(YOUR INSTRUCTIONS) Restate word for word the lines below that run from the one holding "The width and height of the screenshot is (1512, 797)." through the one holding "This screenshot has width=768, height=412.", inclusive. Pictures don't belong in the copy.

(DATA EXTRACT)
★ ★ ★ ★ ★

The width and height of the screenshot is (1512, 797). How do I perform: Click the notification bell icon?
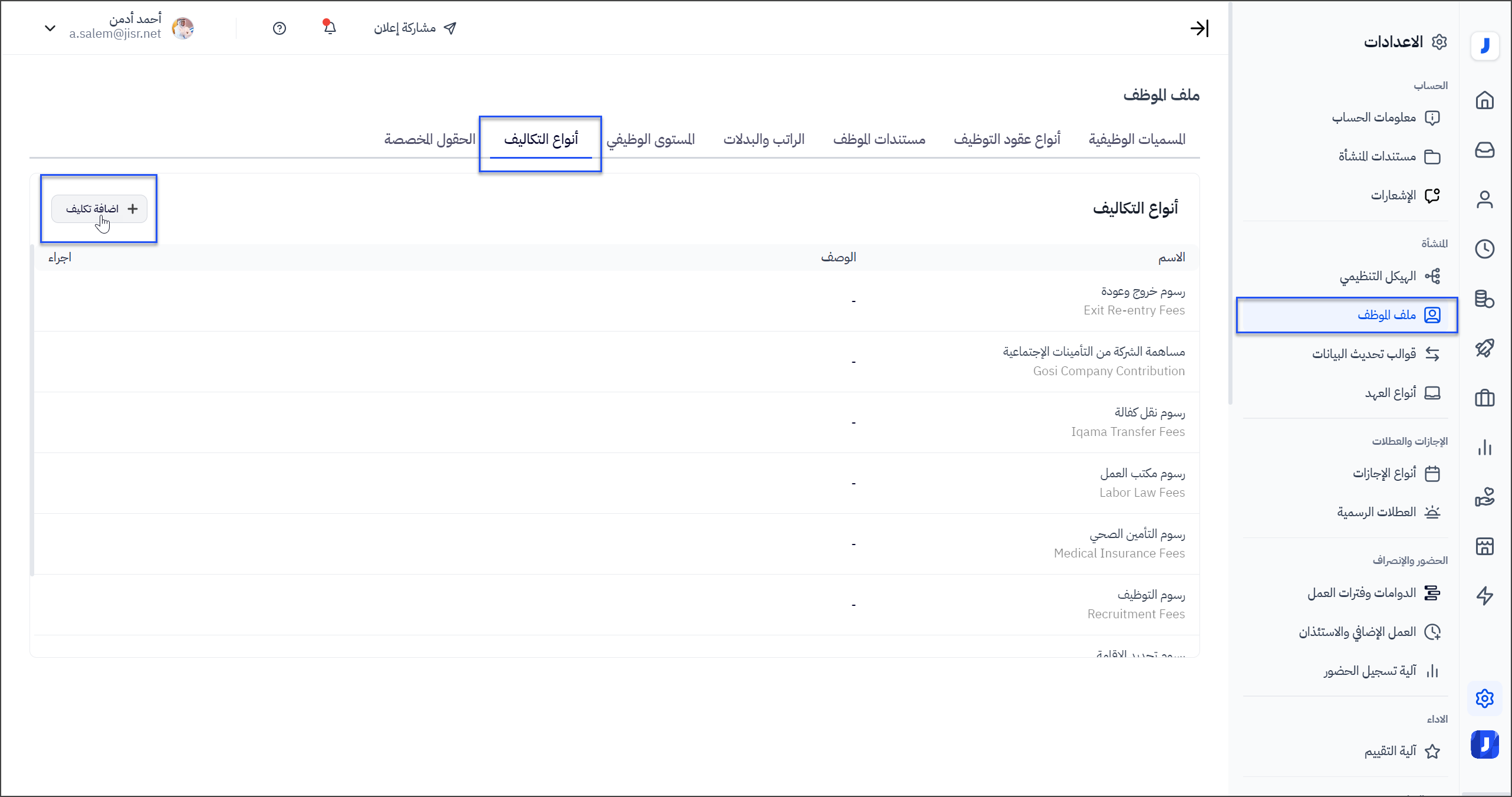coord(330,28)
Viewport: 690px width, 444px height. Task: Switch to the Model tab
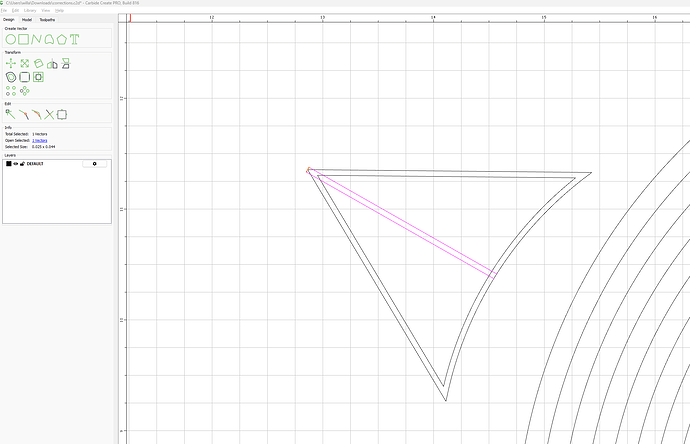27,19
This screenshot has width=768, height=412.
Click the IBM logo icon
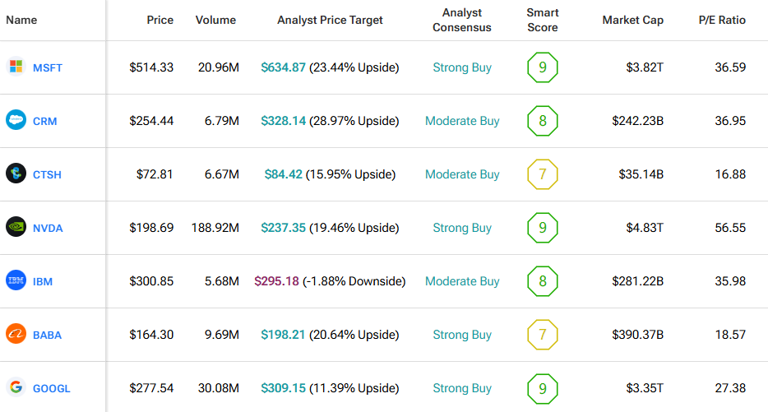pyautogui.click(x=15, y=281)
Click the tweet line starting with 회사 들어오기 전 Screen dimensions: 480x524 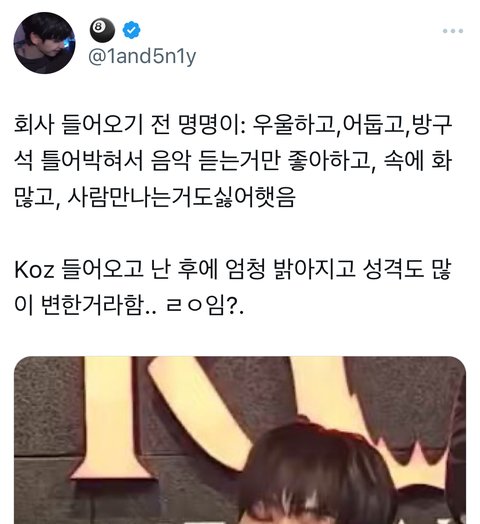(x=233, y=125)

★ ★ ★ ★ ★

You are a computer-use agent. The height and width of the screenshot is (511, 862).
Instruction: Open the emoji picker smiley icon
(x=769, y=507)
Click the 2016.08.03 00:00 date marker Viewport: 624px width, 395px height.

★ ★ ★ ★ ★

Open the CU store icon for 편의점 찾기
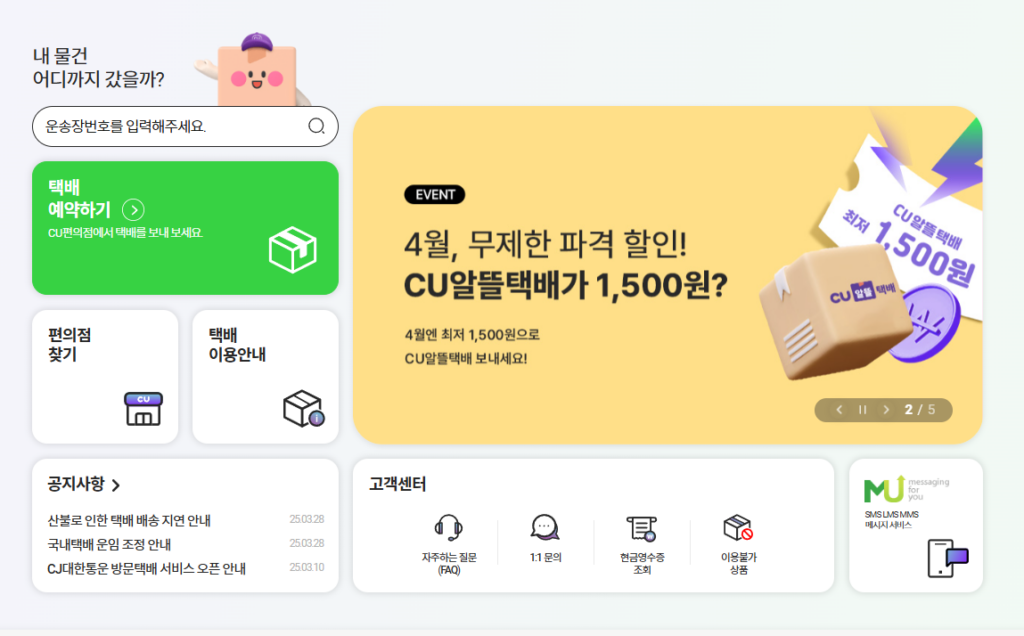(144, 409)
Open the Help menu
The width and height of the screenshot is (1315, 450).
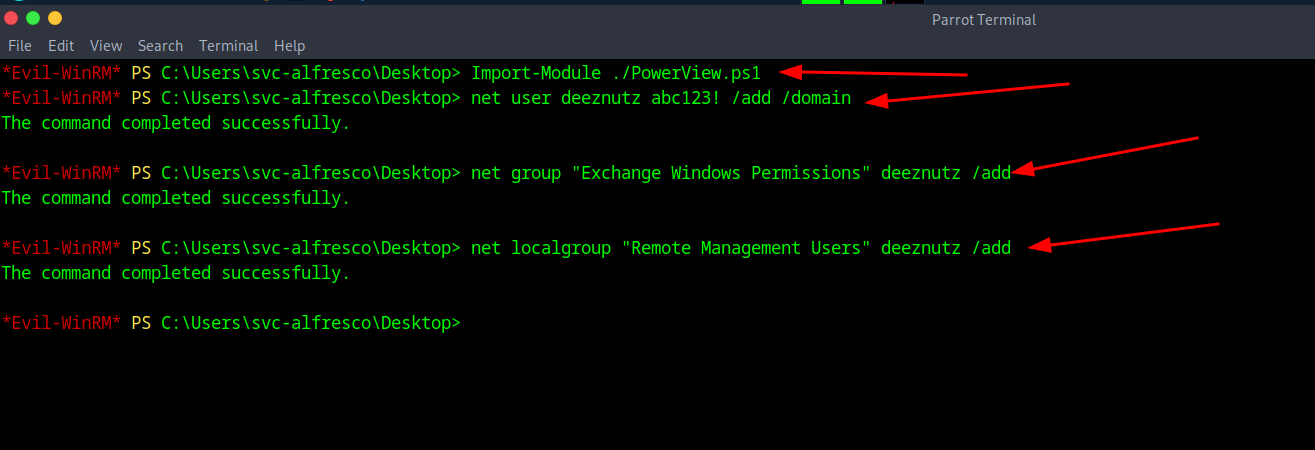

★ ★ ★ ★ ★

(ANSWER BOX)
The width and height of the screenshot is (1512, 797). How do I perform: Click the notification bell icon?
coord(330,28)
Viewport: 690px width, 444px height. Task: Switch to the Model tab
27,19
This screenshot has width=768, height=412.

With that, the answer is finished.